In line with global trends – the sector is projected to continue growing. 62% of fish for human consumption is expected to be produced by aquaculture by 2030 in the Mediterranean.

Aquaculture farms are known to operate in at least 10 marine protected areas (MPAs) and 60 Natura 2000 sites in the Mediterranean.

Aquaculture operations usually require shallow areas with good water quality, which is also a characteristic of many coastal Marine Protected Areas – the two are increasingly overlapping in the Mediterranean. 

Fish aquaculture’s environmental effects depend very much on the size of the farms, the production systems and management methods used, and also on the marine habitats in which they’re located, but can include: escapes and introduction of non-indigeous species, excessive intakes of nutrients in the food web, plastic pollution and effluent discharges.
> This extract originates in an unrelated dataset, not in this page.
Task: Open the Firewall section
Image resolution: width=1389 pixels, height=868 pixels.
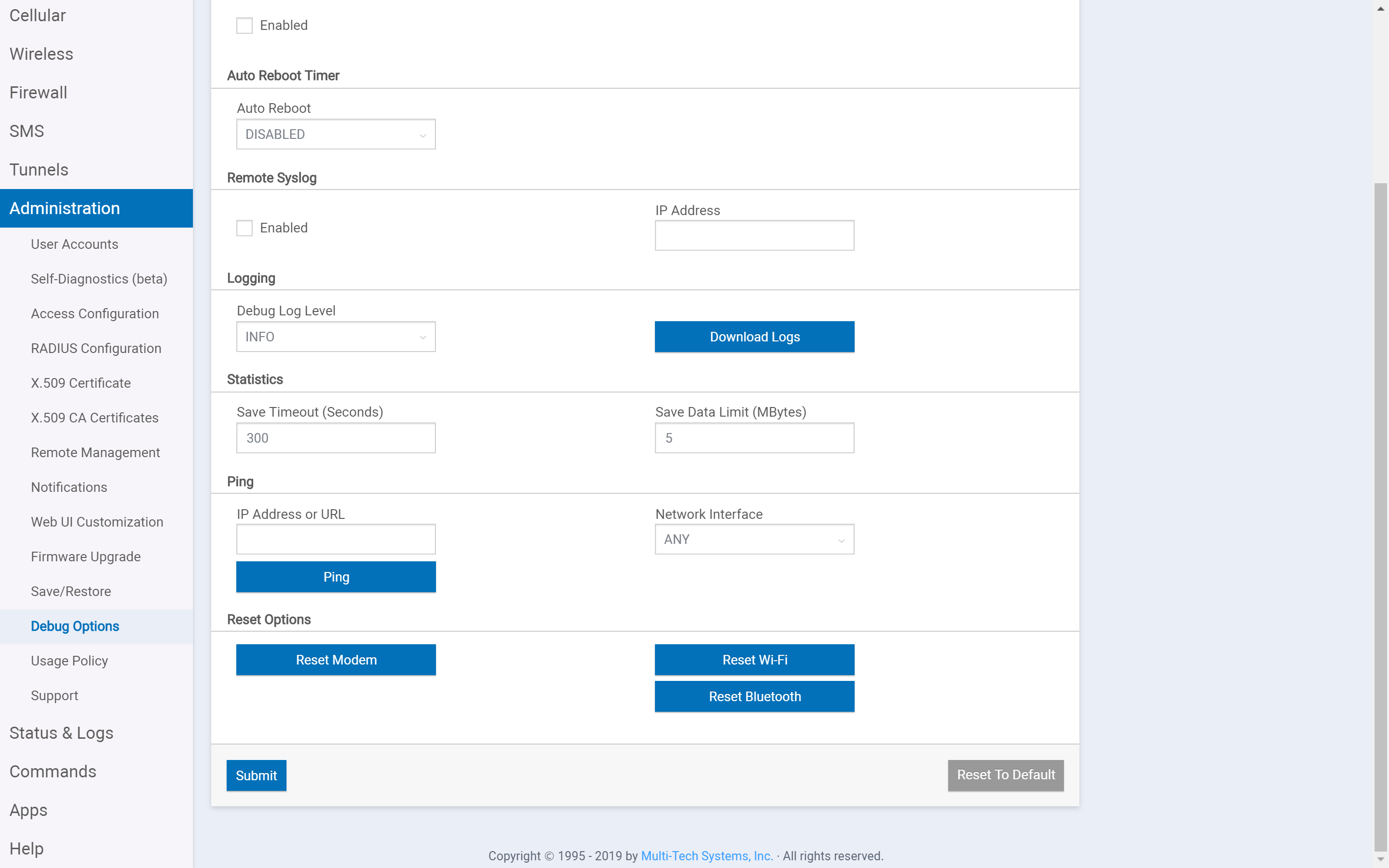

At the same time, with almost 80% of wild fish stocks in the region at risk of overfishing, aquaculture represents the most effective way of meeting the still rising demand for fish and shellfish products.

Going forward, it’s clear that some areas should be kept completely off-limits, but with careful Marine Spatial Planning it should still be possible to support a growing sustainable aquaculture sector without causing irreparable harm to vital ecosystems.

The map shows fish farms located in national MPAs, Natura 2000 sites and areas with both designations in the Mediterranean.
Ecologically fragile areas should be kept entirely off limits, but in other areas it may be possible to support a sustainable aquaculture sector without causing irreparable harm to vital ecosystems.